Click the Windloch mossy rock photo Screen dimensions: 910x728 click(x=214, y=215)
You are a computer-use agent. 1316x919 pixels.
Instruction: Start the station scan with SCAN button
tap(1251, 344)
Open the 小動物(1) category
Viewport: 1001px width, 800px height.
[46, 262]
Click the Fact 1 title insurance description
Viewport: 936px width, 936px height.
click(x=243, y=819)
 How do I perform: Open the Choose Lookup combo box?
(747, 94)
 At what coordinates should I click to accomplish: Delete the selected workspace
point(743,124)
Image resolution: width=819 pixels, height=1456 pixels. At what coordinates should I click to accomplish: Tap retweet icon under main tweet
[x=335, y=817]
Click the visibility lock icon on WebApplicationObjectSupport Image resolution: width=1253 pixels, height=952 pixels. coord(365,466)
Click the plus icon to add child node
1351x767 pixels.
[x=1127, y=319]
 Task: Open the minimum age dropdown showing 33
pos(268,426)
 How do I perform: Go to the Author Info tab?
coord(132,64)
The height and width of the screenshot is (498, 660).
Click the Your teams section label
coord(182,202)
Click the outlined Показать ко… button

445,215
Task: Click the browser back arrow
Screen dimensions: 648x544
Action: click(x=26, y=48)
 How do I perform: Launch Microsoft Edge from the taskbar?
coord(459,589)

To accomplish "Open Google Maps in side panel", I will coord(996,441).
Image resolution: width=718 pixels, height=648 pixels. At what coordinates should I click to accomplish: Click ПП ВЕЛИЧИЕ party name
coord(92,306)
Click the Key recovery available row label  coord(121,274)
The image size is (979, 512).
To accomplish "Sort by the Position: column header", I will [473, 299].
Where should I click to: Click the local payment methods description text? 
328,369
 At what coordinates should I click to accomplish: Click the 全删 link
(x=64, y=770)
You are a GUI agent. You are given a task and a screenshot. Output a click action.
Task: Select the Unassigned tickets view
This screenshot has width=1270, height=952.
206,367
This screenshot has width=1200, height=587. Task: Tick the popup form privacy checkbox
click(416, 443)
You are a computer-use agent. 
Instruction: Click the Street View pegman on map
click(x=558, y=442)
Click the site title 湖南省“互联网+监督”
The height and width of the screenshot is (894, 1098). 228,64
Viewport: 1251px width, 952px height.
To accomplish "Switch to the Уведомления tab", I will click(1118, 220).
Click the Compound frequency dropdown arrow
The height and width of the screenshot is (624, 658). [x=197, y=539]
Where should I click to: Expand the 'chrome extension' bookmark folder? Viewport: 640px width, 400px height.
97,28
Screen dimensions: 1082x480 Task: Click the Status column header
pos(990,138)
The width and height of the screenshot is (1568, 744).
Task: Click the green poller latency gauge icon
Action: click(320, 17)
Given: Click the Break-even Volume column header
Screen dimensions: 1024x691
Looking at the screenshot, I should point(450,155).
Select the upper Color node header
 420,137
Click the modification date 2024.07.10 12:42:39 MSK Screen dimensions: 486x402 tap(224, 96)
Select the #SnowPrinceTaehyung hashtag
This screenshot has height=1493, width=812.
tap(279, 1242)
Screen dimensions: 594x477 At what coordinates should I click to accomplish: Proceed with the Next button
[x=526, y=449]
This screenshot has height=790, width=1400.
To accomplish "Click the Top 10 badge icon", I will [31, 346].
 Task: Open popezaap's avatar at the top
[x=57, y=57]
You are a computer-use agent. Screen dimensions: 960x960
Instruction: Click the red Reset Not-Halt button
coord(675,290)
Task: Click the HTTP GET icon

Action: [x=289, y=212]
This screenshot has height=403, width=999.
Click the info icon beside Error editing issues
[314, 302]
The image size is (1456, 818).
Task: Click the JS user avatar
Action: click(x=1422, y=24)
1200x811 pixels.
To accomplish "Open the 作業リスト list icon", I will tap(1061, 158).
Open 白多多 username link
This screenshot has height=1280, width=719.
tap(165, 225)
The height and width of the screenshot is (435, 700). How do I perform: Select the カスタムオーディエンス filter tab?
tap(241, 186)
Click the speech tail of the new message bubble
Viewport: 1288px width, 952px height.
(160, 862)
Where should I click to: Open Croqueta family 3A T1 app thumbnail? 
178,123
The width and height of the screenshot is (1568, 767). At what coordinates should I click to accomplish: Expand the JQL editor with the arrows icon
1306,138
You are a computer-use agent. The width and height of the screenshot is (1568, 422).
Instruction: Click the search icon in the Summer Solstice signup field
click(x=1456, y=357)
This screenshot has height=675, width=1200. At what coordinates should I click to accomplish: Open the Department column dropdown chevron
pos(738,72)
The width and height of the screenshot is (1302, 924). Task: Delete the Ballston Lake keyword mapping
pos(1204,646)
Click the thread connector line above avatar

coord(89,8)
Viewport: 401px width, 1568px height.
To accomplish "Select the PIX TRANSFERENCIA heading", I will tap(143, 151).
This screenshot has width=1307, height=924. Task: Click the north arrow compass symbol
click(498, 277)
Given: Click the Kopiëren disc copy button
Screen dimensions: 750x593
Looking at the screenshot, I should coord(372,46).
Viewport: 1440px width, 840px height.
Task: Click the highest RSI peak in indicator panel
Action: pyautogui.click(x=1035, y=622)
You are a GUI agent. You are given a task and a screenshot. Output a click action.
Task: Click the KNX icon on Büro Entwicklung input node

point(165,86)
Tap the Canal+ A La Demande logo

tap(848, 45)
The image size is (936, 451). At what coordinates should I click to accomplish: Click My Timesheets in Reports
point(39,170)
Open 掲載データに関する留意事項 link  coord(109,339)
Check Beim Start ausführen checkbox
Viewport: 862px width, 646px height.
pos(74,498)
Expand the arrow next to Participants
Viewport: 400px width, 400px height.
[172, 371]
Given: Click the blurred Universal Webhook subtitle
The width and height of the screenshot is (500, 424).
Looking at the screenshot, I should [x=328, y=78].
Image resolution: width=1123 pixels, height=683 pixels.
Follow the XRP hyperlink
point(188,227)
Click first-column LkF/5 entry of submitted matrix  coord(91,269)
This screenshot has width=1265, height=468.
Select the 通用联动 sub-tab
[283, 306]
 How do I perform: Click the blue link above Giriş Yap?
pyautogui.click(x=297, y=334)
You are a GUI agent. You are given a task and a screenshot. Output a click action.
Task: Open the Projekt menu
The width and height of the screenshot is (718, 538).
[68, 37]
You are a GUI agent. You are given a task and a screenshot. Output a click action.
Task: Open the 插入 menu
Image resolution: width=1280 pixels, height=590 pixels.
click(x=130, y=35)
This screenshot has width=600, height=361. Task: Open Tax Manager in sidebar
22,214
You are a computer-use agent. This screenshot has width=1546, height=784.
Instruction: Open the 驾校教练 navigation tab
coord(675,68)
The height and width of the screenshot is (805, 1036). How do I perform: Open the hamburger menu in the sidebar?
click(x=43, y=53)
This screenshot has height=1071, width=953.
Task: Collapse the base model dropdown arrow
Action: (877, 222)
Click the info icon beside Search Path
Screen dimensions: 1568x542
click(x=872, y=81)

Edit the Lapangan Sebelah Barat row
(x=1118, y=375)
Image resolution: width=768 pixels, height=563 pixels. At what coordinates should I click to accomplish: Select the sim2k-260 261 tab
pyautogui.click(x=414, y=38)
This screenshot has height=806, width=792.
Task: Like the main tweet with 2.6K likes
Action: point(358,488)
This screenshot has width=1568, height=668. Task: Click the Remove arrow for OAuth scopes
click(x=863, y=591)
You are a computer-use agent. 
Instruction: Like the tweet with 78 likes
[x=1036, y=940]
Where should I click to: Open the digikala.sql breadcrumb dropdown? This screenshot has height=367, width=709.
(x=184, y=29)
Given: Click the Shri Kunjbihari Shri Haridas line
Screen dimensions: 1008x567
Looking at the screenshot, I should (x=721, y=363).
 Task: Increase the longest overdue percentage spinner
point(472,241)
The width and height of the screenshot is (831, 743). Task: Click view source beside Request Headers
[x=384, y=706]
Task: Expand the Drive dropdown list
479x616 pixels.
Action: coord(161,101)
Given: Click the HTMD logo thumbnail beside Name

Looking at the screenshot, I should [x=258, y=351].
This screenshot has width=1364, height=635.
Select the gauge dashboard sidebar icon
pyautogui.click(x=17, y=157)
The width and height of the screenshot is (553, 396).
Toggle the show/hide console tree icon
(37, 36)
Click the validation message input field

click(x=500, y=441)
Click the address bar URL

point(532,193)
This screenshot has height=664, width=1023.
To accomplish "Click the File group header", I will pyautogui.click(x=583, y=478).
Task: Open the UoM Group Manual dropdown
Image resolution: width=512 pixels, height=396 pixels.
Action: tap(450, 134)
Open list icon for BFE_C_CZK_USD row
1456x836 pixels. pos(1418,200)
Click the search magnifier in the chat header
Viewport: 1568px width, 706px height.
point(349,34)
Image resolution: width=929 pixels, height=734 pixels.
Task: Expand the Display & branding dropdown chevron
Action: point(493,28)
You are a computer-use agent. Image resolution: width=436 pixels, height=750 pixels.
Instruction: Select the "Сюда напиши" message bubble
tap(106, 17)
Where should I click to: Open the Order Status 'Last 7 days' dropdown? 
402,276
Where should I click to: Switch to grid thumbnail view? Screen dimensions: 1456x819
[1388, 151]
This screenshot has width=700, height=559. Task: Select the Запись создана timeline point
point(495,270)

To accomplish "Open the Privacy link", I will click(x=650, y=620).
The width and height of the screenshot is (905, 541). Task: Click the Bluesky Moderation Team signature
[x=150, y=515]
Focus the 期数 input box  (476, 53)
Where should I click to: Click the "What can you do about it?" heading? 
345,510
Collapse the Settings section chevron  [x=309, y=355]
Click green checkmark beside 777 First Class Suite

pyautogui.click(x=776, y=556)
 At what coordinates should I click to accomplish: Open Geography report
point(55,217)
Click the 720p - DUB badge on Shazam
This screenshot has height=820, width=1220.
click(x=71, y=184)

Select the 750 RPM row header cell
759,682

» **Task details**: What lines of the preceding data include the string "computer"? Pull them out.

» **Solution to the problem**:
You are a computer-use agent. 1316x919 pixels.
You are a computer-use agent. 
You are a computer-use agent. Screen dimensions: 960x960
You are a computer-use agent. The width and height of the screenshot is (1568, 422).
You are a computer-use agent. This screenshot has width=1546, height=784.
You are a computer-use agent. 
You are a computer-use agent. Image resolution: width=436 pixels, height=750 pixels.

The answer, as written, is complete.